Women's Heart Advisor July 2013 Issue

Ask The Doctors: Women's 07/13

Q. I’ve just had a hysterectomy and my doctor is recommending I start estrogen therapy to manage my menopause symptoms, but I read that this may increase my risk of atrial fibrillation. Is it worth taking estrogen therapy if it can hurt my heart?

A. Atrial fibrillation (AF) is the most common chronic arrhythmia diagnosed in women, increasing in prevalence from 0.1 percent in those younger than 55 to 9.1 percent among those 85 years or older. There is growing evidence to suggest that sex hormones may play an important role in the impact of AF in women. The Women’s Health Initiative (WHI) postmenopausal hormone therapy (PHT) placebo-controlled trials randomized women who had not undergone hysterectomy to estrogen plus progestin (E+P trial) or estrogen only (E-alone trial) for women who had undergone a hysterectomy. After an average follow-up of 5.6 years, 323 women were diagnosed with new- onset AF in the E+P group, compared with 288 cases in the placebo group. Estrogen-alone therapy was associated with a significant increase in the diagnosis of new-onset AF. After combining the E+P and E-alone trials, the rate of incident AF was significantly higher for women on hormone therapy who also had diabetes at baseline, was age 70 to 79 years and had a body mass index above 30 kg/m2.

Results from these trials are the first to examine the relationship between PHT and the risk of AF and other cardiovascular events. Currently, we only recommend the use of hormone replacement therapy for a short duration of time to treat menopausal symptoms. Data from these studies on the link between AF and hormone therapy are interesting, but additional research is needed to determine the definitive connection between the increased risk and the best duration of treatment for postmenopausal women.

Q. I occasionally have symptoms of heartburn and/or another type of reflux, which seem to mimic those of a heart attack. How do I know when these symptoms are actually signs that I should seek medical care?

A. This is a good question, and one that women should understand. A pain or burning sensation in the chest could be indicative of a heart attack, or less life-threatening conditions such as heartburn. Anytime you experience new or unusual pains or other feelings in your chest, it’s important to seek medical attention.

The symptoms connected with a heart attack and heartburn has some differences, although it is often difficult to distinguish them. Typically, a heart attack feels like your chest is being squeezed or crushed and the pain often extends to the shoulder, back, throat, jaw, and arms. Most patients experience lightheadedness and have trouble catching their breath; some also have cold sweats and nausea. Not all heart attacks come on suddenly. In fact, most people diagnosed with a heart attack have had symptoms for a while, beginning with mild pain or discomfort. In some cases, the discomfort comes and goes for a while. If you have severe, crushing chest pain that lasts for more than a few minutes, or other symptoms of a heart attack, call 911 and get immediate medical help.
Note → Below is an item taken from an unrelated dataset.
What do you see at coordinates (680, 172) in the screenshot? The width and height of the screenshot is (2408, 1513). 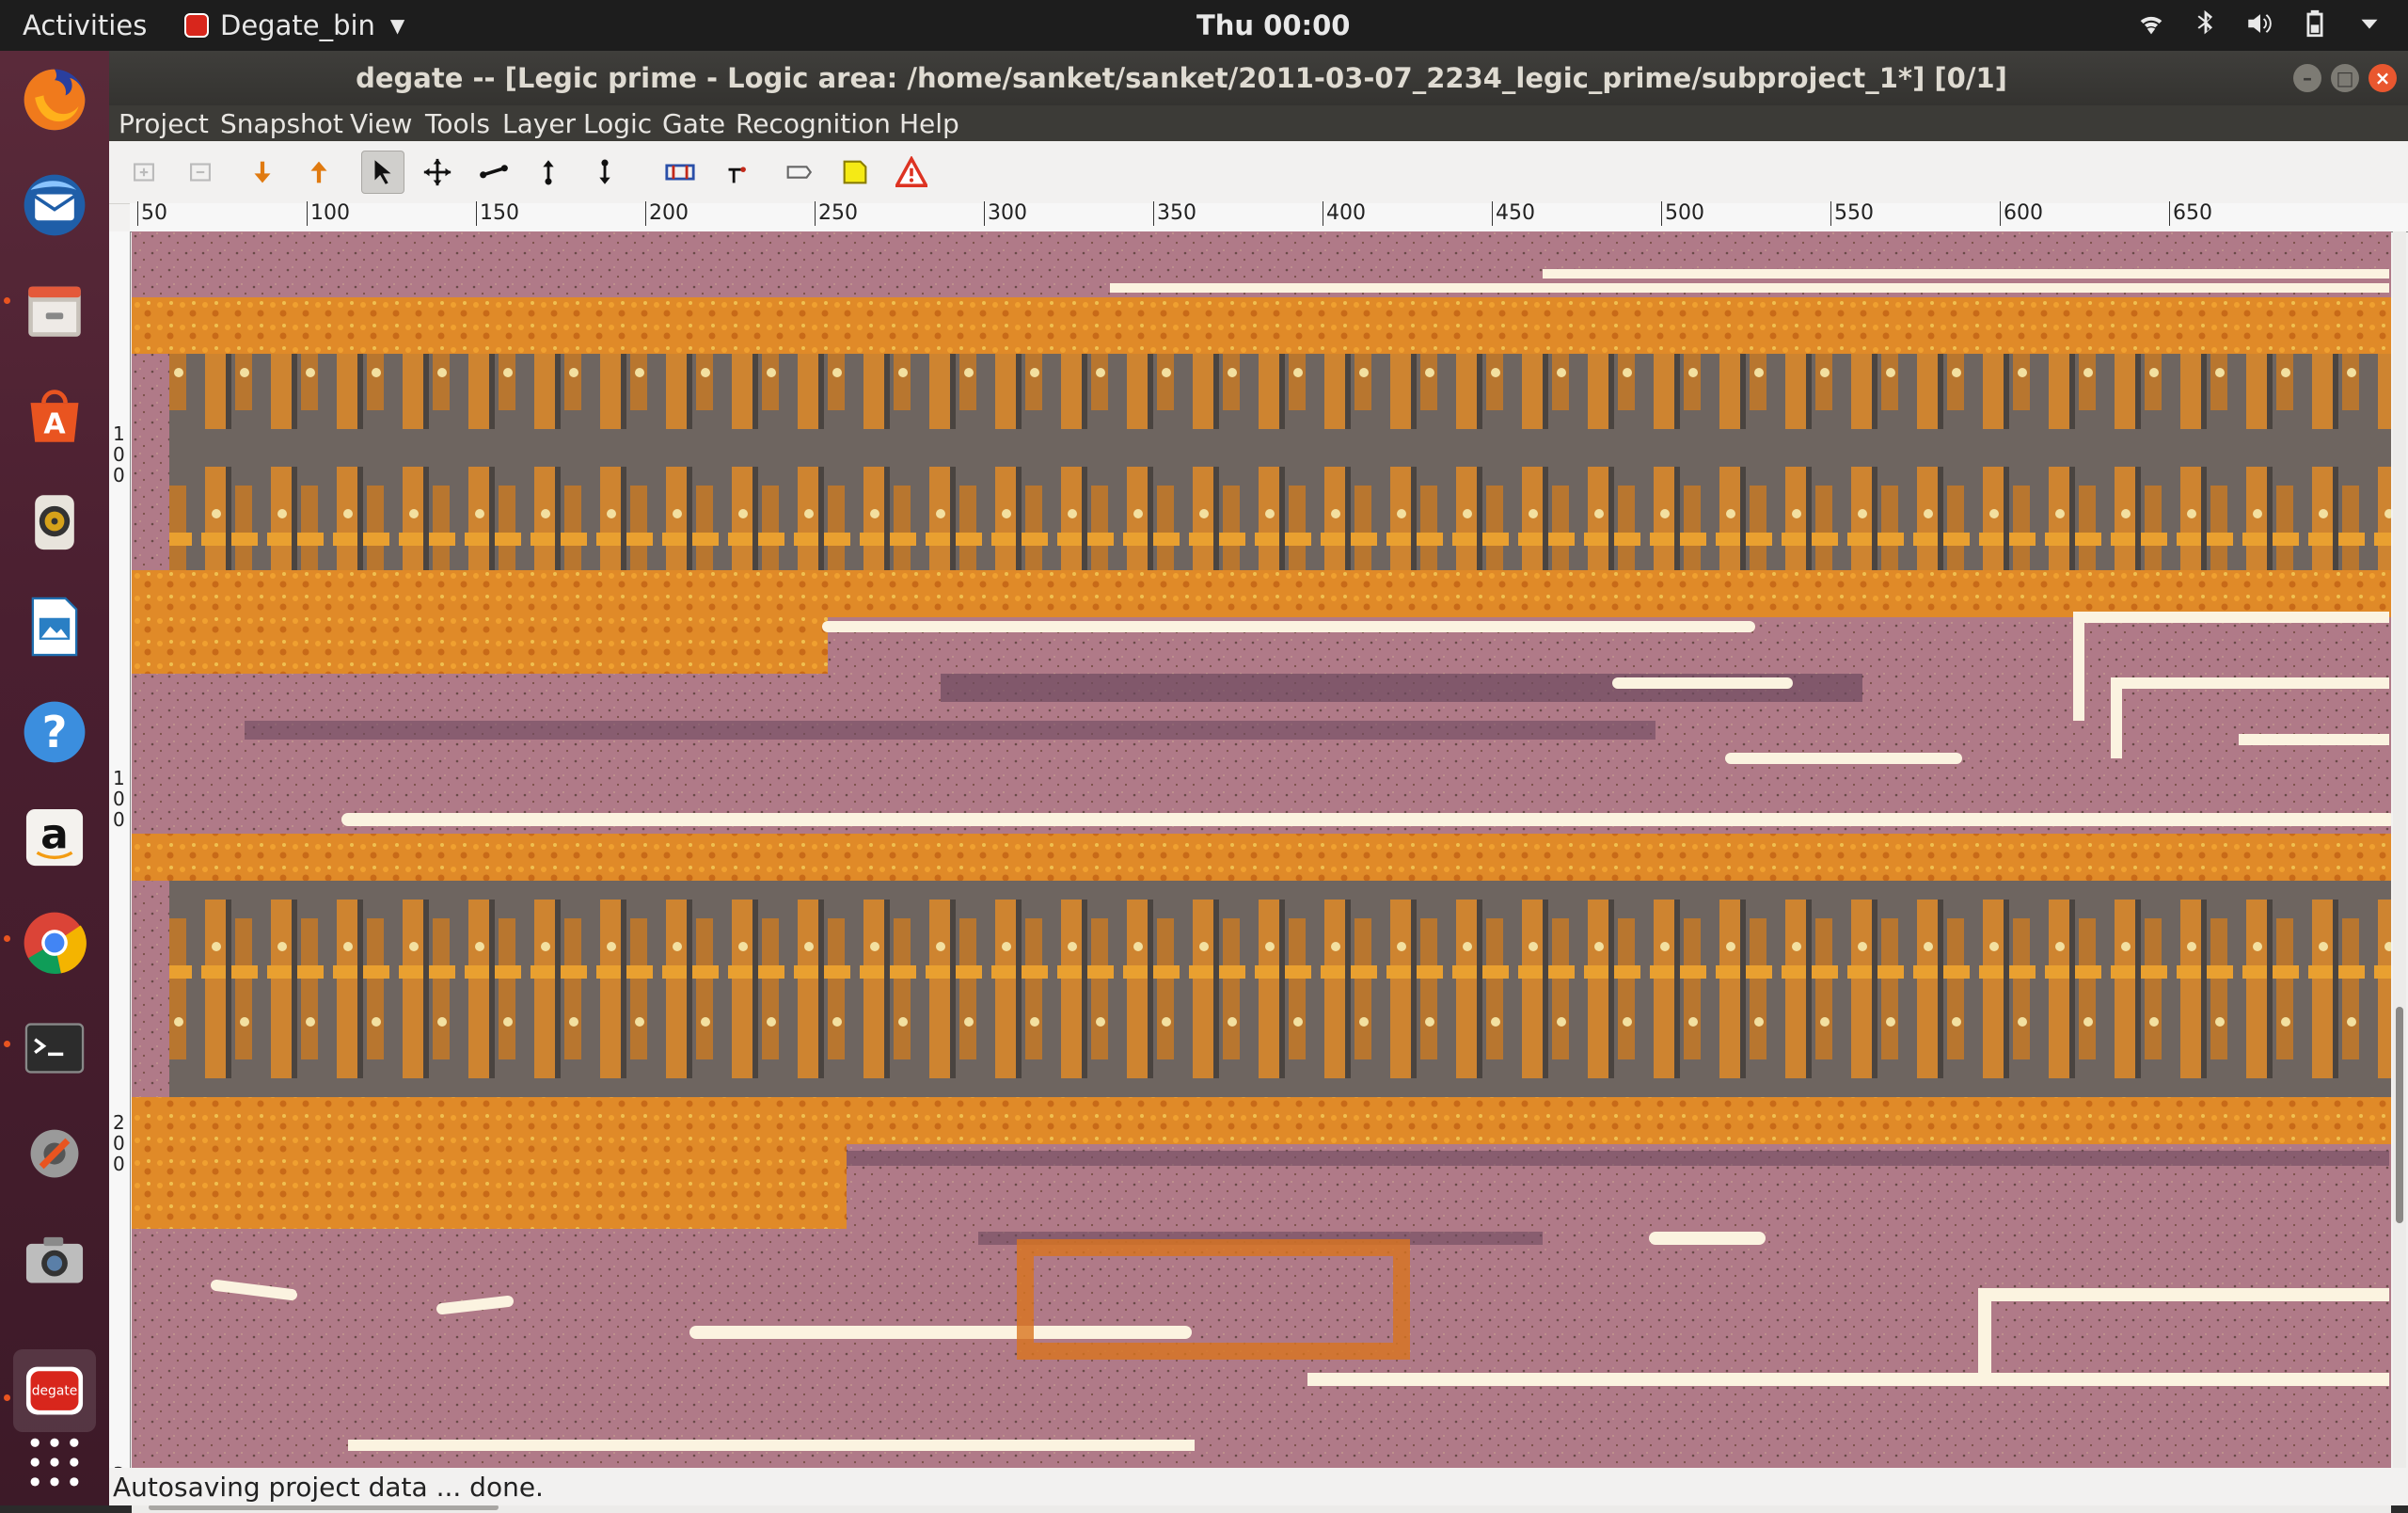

Heartburn does not actually involve your heart. The condition is called this because its symptoms are typically located in the chest. Heartburn is caused by small amounts of digestive acid escaping from the stomach and moving toward the throat, which irritates the esophagus, and produces the common “burning” feeling described by those who experience it. Other symptoms include a feeling as if small amounts of food or liquid are coming back up your throat, often causing a bitter or acidy taste.

The list below shows some differences between common symptoms of heart attack and heartburn:

Heart Attack:
- Chest discomfort in the center of the chest that lasts for more than a few minutes, or goes away and comes back. This can feel like uncomfortable pressure, squeezing, fullness, or pain.
- Discomfort in other areas of the upper body, including one or both arms, the back, neck, jaw, or stomach.
- Shortness of breath. Often comes along with chest discomfort, but can also occur before chest discomfort.
- Other symptoms. May include breaking out in a cold sweat, nausea, or light-headedness.

Burning, irritation below breastbone.
Usually occurs after meals
Gets worse when lying down    
Antacids will often make pain go away.